P-au-P, 13 avril 06 [AlterPresse] --- Le chef de la Police nationale d’Haïti (Pnh), Mario Andrésol, avise, à qui veut l’entendre, que son institution reste déterminée à démanteler les gangs de tout poil, quel que soit le repaire où ils se cachent.
« Haïti est un pays de gangs, on les retrouve partout dans l’administration publique : les douanes, l’immigration, la Direction Générale des Impôts (plus connue sous le nom de « Contributions »), le service de la circulation routière et toutes les instances publiques. Sitôt terminé l’assainissement au sein de la Police (nous venons d’appréhender 3 policiers), nous allons nous mettre sur la piste des autres gangs », affirme Andrésol, s’exprimant devant la Presse en marge de l’extradition, via la frontière Malpasse / Jimani le mercredi 12 avril 2006, d’une ressortissante dominicaine, Maria Estella Fallardo, recherchée par les autorités voisines pour implication présumée dans l’assassinat en 2005 d’un professeur d’université.

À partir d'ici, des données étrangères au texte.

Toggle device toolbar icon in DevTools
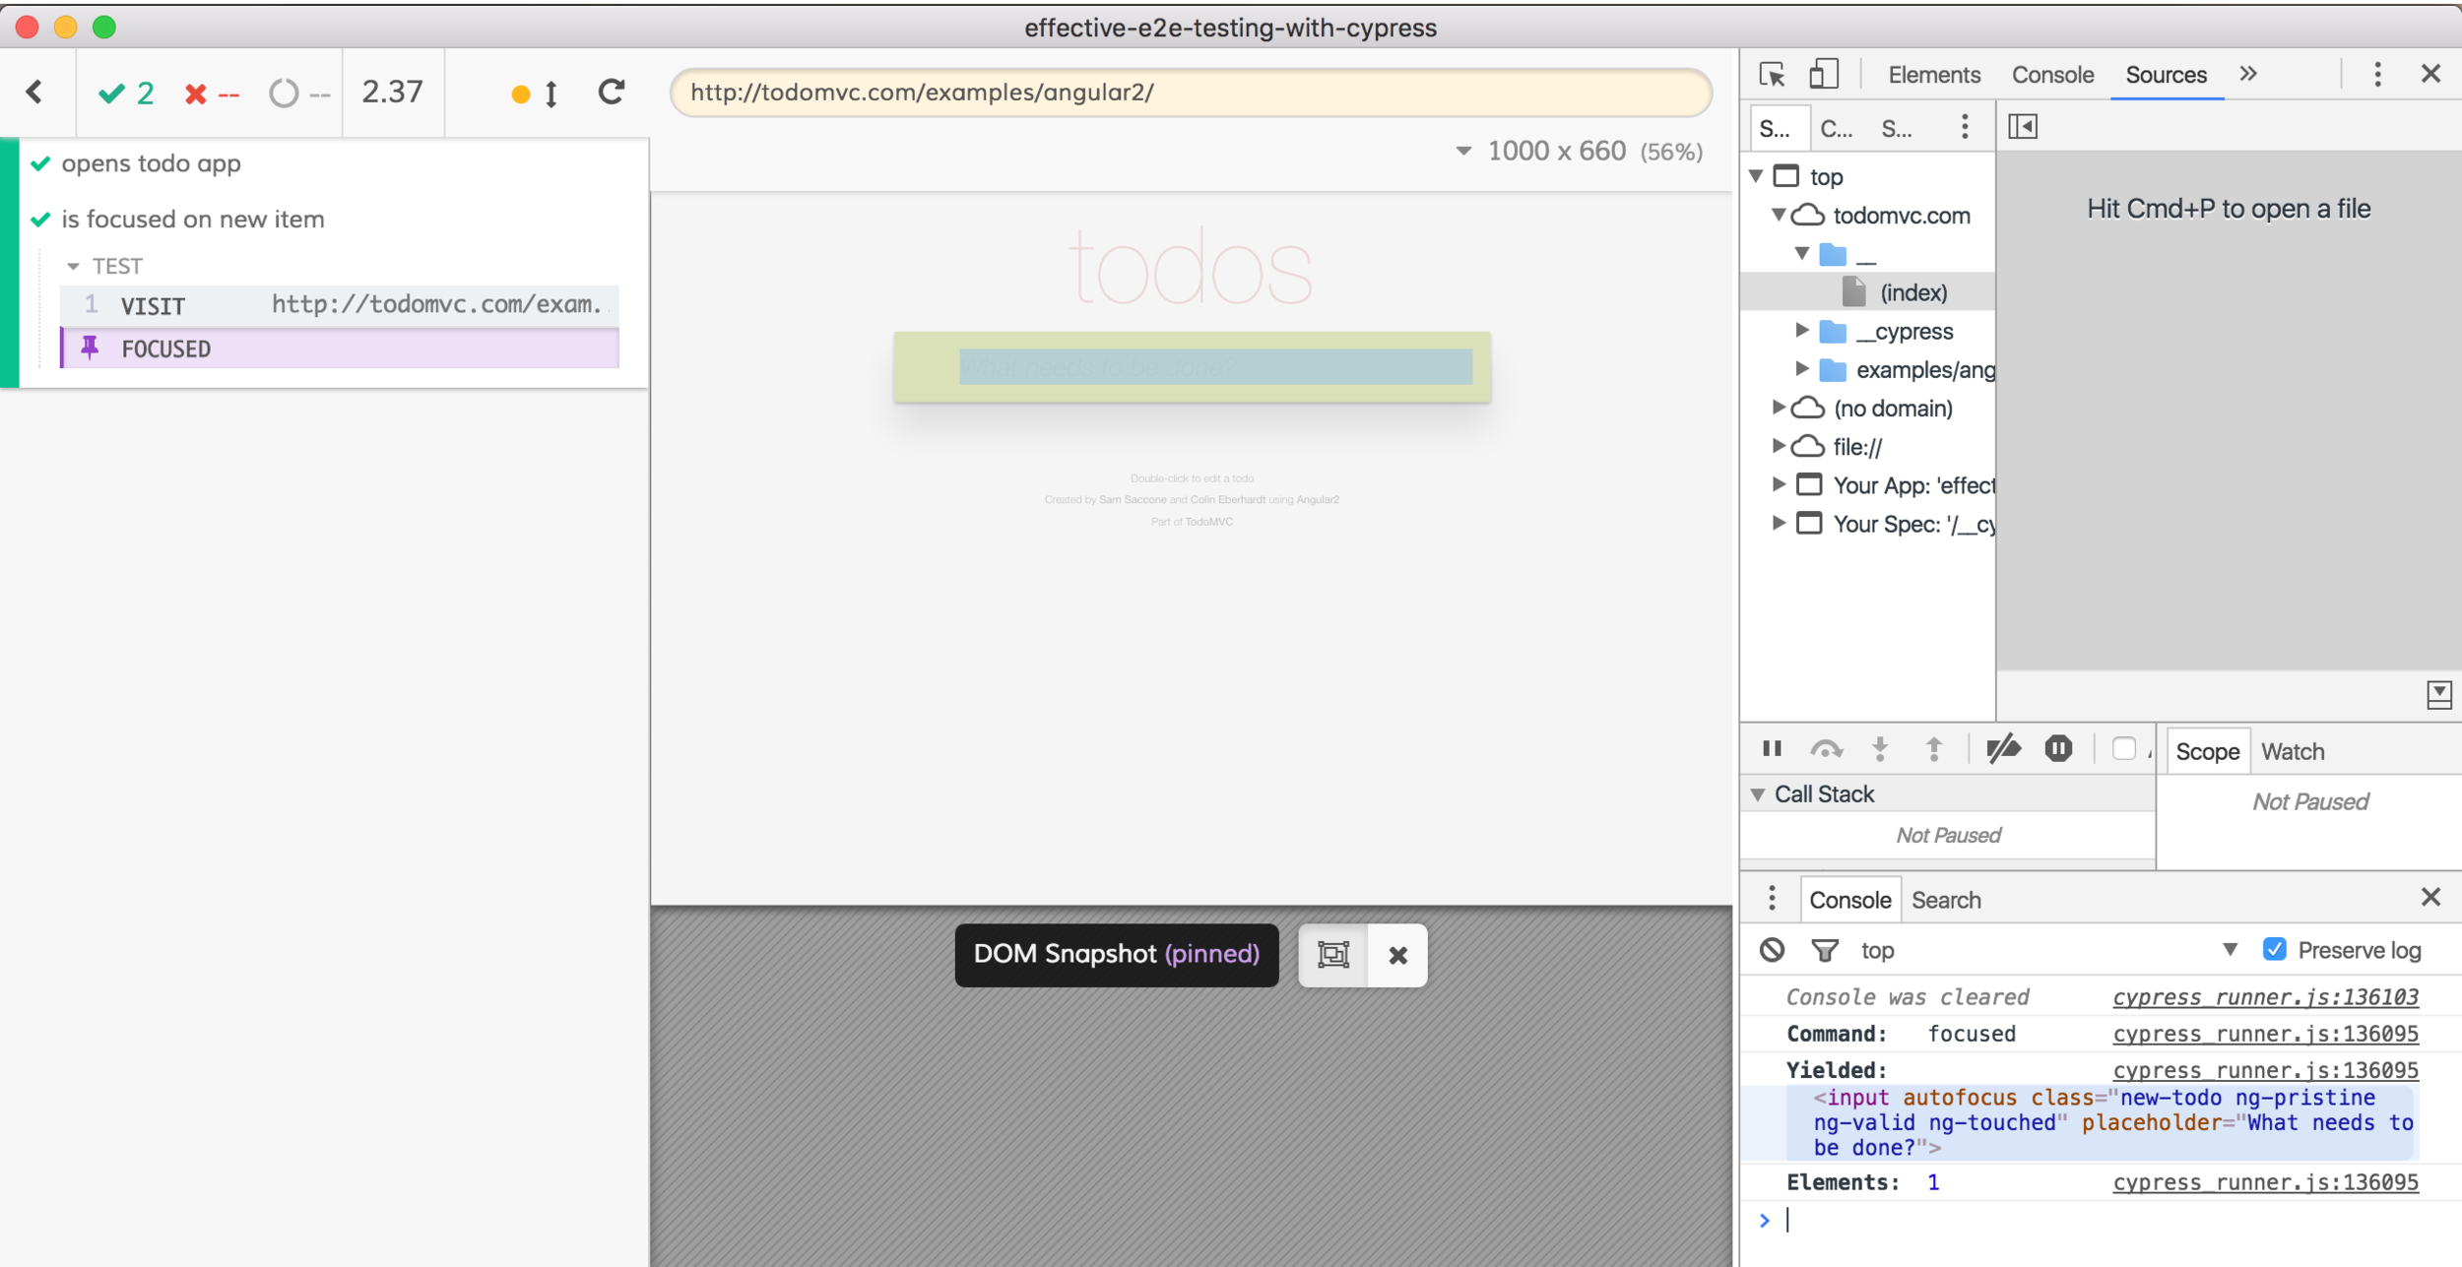The height and width of the screenshot is (1267, 2462). click(1823, 75)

La Pnh serait sur le point de mettre fin aux activités d’un gang spécialisé dans le vol de véhicules, sur lequel la capturée dominicaine aurait fait certaines révélations. Elle fera en sorte de "placer" tous les gangs hors d’état de nuire, promet-il.
Se déclarant conscient des remous que ses déclarations risquent de provoquer à nouveau dans le milieu, Andrésol estime du devoir de la génération actuelle de travailler à restaurer l’image d’Haïti, en faisant cesser les actes répréhensibles et en luttant contre l’impunité.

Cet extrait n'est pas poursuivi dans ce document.